# Log chain



## JRHill02 (Jun 20, 2020)

I keep a 20' length of log chain in the pickup box. Its in an ammo box. What can I spray or coat it with so its not a mess when I pull it out? No, I don't put it in wet as best can be. But without having oils leaking or wetting the tool box, what do you use? Granted, in the season there will be some moisture if I have to use it. And I try to dry it out. But how do you protect your invaluable chains?


----------



## 67drake (May 6, 2020)

I don’t. They seem to last forever no matter what they look like.


----------



## coolrunnin (Aug 28, 2010)

Unless you have flaking rust I would not worry, surface rust isn't a problem.


----------



## JRHill02 (Jun 20, 2020)

OK guys, I get it. I was thinking of painting them pink and putting a few condoms in there so if someone raided the tool box they might think twice. OTOH, I'm not that far from Portland....


----------



## RJ2019 (Aug 27, 2019)

* _What this exercise asks_
**A.** In the log chain thread above, rewrite the paragraph that begins "I keep a 20' length of log chain" more briefly, keeping its main facts.
**B.** In the log chain thread, what does coolrunnin say is not a problem?

* _Information given_
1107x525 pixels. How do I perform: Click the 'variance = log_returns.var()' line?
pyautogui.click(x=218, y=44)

---

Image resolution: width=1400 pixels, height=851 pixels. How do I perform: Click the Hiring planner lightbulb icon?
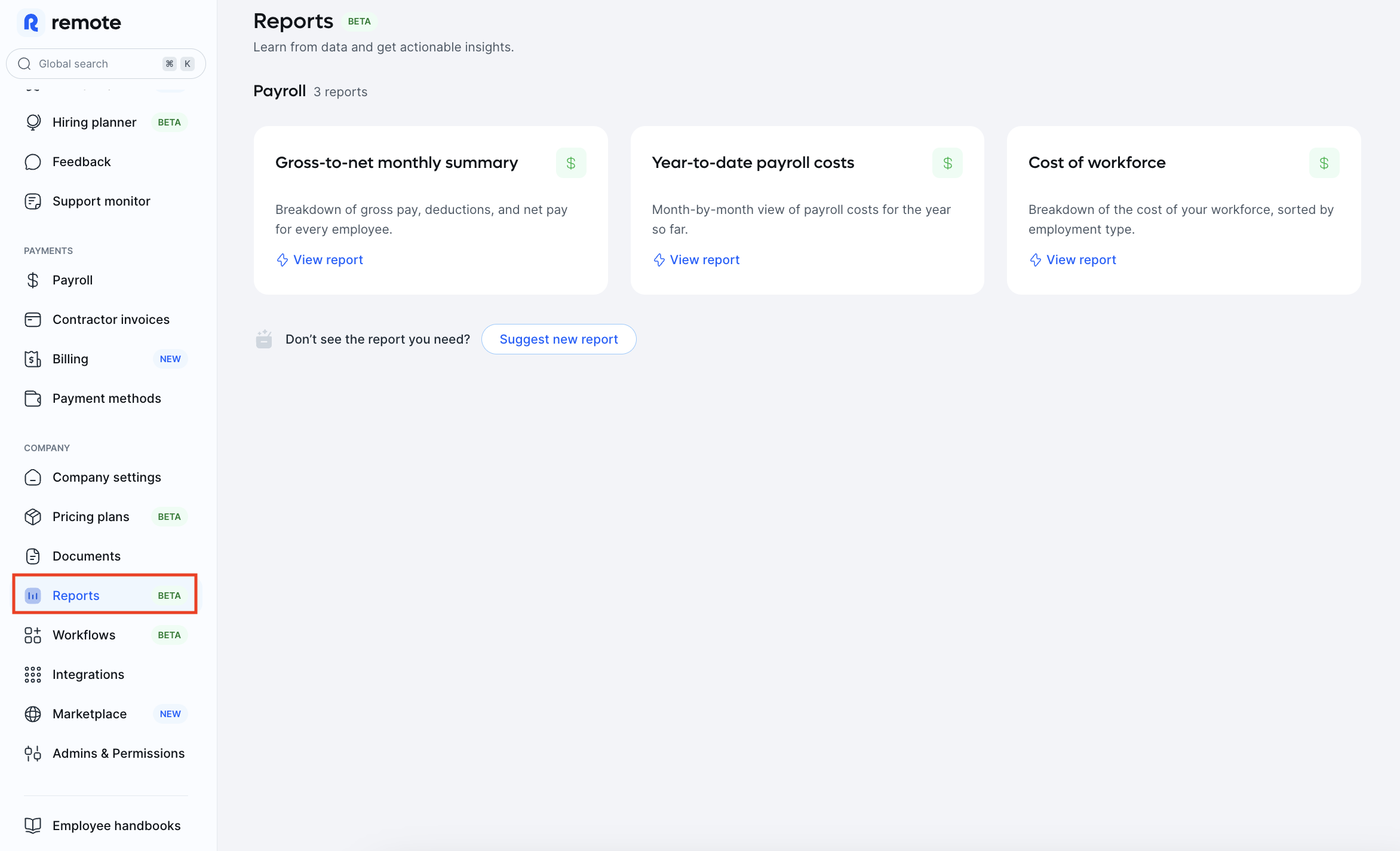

* * *

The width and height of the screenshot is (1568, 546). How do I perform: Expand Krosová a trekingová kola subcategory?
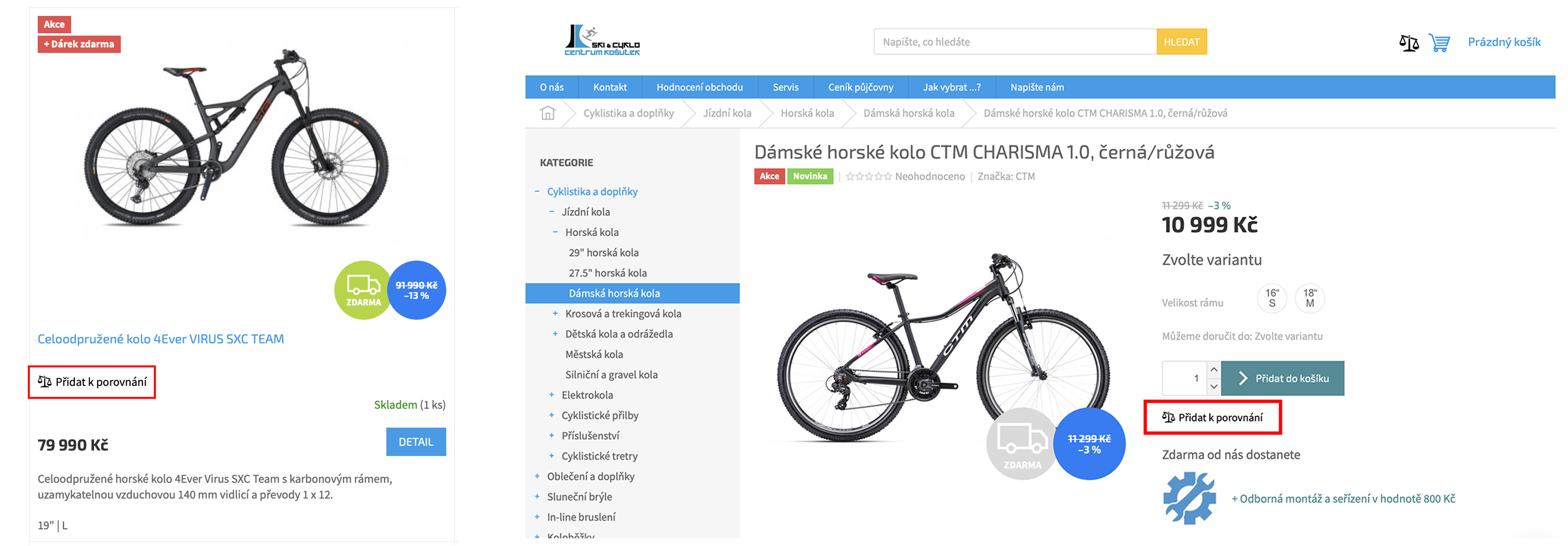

* _Solutions per task_
**A.** I keep a 20-foot log chain in an ammo box in my pickup box. I store it as dry as I can and dry it out after use, though it will pick up some moisture in season. What can I spray or coat it with so it isn't messy when I pull it out, without oil leaking or wetting the tool box?

**B.** Surface rust.